DESCRIPTION OF THE TASK: Gather every line of the entries below that contains the string "size", matching case exactly.

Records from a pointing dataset
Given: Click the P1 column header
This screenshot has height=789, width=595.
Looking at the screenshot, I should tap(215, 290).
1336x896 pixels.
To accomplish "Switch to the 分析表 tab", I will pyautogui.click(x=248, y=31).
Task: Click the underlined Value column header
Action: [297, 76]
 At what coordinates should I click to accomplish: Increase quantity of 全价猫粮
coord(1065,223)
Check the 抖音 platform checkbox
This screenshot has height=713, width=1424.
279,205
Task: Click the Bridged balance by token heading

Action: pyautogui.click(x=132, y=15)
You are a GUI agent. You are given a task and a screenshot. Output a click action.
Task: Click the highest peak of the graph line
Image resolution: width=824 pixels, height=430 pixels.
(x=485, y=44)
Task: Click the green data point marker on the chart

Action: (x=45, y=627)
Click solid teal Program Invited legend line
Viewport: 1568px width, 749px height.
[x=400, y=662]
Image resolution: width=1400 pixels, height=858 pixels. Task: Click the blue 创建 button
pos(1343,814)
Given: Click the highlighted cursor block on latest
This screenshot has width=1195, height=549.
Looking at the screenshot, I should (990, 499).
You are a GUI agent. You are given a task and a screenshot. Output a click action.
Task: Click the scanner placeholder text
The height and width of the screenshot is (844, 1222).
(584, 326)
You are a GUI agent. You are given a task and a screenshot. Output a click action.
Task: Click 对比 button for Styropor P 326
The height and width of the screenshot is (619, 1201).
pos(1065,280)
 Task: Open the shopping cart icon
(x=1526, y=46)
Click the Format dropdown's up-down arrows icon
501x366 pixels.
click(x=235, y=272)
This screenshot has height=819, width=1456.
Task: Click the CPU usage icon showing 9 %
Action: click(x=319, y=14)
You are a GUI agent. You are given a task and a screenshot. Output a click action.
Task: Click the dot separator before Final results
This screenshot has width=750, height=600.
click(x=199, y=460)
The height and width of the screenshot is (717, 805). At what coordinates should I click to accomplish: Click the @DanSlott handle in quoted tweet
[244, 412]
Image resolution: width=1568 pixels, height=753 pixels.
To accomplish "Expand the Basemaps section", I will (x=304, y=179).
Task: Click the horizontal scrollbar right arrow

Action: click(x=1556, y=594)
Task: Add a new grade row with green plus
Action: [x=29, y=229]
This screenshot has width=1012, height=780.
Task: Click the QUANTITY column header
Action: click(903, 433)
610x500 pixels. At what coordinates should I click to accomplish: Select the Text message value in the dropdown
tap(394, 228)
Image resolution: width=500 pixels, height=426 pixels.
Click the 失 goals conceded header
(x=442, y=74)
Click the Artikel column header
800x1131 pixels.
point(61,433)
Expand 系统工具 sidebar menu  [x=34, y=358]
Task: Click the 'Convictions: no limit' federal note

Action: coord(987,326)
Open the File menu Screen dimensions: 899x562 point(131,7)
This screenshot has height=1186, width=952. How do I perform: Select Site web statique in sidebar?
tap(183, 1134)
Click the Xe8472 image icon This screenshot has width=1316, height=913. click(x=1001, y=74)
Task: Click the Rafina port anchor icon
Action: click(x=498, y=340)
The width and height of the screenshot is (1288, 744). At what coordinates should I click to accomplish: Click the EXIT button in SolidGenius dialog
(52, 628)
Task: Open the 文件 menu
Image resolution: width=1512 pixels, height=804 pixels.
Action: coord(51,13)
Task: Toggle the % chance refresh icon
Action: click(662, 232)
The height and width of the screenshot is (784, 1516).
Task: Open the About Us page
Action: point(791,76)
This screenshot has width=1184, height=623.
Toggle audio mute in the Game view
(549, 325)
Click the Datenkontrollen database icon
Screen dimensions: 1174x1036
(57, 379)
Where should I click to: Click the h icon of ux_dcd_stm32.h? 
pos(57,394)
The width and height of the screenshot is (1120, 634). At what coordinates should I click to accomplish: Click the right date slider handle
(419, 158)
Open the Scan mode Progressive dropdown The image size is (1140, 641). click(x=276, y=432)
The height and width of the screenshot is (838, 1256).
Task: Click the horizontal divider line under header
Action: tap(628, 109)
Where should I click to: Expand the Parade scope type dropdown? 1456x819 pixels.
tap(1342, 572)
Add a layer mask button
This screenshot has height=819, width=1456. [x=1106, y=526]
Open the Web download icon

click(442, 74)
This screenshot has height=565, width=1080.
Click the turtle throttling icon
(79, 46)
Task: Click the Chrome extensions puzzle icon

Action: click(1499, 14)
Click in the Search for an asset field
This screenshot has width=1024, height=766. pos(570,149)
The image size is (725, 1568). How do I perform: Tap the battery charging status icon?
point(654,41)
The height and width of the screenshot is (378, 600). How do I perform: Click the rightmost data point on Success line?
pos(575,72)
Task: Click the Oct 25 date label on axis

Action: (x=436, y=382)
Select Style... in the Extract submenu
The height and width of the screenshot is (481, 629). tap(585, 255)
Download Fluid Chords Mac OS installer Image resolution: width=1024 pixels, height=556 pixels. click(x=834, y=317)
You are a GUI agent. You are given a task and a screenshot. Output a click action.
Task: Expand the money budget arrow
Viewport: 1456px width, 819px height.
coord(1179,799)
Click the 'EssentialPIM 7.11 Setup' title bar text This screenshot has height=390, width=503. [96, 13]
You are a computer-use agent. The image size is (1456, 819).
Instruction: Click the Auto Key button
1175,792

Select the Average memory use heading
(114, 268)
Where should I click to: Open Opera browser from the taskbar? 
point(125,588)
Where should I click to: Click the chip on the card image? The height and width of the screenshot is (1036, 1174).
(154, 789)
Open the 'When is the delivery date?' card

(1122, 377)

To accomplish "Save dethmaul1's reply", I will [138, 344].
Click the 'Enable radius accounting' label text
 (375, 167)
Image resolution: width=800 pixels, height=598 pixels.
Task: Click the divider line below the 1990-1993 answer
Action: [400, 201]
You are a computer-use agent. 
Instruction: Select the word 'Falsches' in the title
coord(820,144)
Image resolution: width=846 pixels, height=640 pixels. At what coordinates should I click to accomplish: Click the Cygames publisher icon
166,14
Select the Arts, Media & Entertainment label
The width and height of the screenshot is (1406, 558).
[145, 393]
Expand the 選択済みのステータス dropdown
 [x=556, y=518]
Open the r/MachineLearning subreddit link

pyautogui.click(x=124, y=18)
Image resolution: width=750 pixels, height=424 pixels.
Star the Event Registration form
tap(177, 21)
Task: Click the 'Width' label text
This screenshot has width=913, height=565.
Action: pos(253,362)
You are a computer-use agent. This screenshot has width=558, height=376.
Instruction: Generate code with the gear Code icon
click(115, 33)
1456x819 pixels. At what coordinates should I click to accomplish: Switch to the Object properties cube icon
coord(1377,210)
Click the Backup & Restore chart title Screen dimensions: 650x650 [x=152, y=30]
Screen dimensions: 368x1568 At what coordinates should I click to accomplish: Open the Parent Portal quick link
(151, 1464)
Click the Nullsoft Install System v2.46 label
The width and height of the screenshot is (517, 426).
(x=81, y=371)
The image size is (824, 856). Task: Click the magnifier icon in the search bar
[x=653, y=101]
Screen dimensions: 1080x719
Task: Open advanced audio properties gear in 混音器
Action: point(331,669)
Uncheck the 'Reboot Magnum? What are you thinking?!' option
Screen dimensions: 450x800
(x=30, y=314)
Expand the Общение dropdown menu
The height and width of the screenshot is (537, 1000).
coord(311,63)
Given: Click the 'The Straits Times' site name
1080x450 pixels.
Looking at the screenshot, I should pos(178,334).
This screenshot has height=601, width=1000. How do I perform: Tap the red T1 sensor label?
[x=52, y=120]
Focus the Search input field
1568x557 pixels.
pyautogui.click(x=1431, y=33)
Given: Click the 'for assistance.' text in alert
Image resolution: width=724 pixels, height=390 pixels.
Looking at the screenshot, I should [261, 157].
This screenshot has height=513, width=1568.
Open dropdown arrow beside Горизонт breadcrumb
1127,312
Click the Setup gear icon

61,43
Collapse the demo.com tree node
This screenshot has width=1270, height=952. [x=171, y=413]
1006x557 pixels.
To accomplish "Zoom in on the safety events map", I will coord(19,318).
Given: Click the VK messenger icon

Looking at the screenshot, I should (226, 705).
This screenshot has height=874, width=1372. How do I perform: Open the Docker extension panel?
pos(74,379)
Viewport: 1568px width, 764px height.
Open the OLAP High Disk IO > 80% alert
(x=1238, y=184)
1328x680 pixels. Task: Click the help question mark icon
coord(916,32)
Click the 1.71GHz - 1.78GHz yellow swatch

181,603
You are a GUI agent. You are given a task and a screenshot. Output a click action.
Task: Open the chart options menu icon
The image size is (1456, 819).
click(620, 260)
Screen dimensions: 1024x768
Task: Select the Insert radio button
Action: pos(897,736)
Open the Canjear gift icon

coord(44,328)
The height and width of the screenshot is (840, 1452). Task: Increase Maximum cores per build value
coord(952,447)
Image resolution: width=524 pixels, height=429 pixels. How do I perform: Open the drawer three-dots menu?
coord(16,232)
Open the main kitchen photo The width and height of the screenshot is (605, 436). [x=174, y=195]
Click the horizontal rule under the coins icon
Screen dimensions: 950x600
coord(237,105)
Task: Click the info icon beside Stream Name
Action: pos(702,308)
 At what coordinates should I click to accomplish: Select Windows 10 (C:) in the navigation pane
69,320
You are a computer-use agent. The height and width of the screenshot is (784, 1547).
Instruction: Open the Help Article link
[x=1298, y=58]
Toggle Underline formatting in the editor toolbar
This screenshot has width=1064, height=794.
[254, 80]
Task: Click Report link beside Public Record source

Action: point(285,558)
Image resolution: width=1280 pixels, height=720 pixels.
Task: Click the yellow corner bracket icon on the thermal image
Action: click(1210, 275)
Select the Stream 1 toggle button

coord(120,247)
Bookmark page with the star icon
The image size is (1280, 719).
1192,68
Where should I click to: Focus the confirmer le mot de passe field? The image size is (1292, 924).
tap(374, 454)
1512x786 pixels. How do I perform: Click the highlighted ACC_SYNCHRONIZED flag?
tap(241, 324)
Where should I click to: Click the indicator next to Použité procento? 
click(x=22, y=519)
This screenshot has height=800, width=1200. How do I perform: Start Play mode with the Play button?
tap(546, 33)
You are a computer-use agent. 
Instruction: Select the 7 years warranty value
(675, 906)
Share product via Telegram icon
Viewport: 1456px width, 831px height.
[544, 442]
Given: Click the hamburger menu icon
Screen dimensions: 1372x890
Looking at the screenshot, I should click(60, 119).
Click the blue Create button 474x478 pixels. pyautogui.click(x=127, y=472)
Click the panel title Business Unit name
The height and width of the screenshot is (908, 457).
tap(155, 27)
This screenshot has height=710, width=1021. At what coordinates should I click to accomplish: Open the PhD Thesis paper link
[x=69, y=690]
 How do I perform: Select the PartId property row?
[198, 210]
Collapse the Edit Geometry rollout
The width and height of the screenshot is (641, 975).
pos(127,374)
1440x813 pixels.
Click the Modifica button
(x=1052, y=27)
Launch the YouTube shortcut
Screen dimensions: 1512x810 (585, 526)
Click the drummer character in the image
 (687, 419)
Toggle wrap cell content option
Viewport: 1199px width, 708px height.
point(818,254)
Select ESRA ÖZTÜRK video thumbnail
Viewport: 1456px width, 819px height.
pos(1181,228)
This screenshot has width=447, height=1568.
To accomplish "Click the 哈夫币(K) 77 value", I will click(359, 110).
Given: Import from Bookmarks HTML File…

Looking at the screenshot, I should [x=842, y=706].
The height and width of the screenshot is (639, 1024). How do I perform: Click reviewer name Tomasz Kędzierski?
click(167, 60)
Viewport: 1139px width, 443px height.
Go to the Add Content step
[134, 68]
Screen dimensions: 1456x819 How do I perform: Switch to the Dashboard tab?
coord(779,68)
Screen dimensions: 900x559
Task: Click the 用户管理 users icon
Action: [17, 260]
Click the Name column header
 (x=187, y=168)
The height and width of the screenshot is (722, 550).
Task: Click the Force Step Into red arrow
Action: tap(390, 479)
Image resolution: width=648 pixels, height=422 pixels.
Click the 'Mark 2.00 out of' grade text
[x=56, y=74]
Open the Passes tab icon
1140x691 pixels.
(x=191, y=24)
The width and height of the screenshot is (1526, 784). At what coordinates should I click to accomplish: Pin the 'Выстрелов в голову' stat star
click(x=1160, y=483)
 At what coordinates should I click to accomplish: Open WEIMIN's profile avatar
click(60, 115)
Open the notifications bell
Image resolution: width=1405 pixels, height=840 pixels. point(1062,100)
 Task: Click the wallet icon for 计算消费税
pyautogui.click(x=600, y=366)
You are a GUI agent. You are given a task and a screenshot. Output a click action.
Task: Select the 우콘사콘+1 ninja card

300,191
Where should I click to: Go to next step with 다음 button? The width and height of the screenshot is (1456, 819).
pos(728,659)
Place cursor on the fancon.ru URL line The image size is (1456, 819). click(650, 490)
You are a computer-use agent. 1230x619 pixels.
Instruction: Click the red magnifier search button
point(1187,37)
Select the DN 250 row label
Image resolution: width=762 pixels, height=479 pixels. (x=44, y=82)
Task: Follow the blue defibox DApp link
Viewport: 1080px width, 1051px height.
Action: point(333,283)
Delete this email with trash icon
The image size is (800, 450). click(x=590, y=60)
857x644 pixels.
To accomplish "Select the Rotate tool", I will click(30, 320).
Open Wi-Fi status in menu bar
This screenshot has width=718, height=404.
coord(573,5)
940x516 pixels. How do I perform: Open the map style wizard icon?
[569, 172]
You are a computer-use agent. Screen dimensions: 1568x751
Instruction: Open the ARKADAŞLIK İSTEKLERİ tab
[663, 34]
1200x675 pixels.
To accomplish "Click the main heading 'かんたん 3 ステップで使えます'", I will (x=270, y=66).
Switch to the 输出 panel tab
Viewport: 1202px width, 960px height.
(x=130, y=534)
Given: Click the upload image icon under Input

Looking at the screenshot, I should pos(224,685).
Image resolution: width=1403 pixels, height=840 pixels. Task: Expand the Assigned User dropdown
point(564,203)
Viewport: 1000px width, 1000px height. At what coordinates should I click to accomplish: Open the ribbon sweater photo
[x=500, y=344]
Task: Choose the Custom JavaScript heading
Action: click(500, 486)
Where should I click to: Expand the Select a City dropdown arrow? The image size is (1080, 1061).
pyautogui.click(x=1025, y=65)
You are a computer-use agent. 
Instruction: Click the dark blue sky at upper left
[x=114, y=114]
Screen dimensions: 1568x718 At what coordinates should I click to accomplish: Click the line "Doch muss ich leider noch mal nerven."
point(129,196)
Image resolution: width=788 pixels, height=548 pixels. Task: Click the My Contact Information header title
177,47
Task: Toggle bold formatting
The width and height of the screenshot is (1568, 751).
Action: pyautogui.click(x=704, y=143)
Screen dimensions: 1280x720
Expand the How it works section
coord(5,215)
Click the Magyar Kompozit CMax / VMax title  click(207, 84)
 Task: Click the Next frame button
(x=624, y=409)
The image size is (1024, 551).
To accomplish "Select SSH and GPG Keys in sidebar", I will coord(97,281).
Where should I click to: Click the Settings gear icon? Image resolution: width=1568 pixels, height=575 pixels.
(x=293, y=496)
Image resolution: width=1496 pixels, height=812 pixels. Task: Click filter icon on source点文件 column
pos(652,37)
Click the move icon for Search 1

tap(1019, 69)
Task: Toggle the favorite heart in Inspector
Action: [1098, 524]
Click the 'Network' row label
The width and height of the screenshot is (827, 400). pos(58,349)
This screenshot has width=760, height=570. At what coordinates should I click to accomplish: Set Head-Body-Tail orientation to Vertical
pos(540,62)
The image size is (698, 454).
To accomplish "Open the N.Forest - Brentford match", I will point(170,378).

OUTPUT OF THE TASK:
Open the Scan mode Progressive dropdown The image size is (1140, 641). click(x=276, y=432)
The image size is (725, 1568). How do I perform: Tap the battery charging status icon?
You are a computer-use agent. The image size is (1456, 819).
The image size is (824, 856). Task: Click the magnifier icon in the search bar
The image size is (1456, 819).
The image size is (1280, 719).
Where should I click to: Focus the confirmer le mot de passe field? The image size is (1292, 924).
Place cursor on the fancon.ru URL line The image size is (1456, 819). click(650, 490)
The image size is (800, 450). click(x=590, y=60)
Where should I click to: Expand the Select a City dropdown arrow? The image size is (1080, 1061).
The image size is (1024, 551).
The image size is (698, 454).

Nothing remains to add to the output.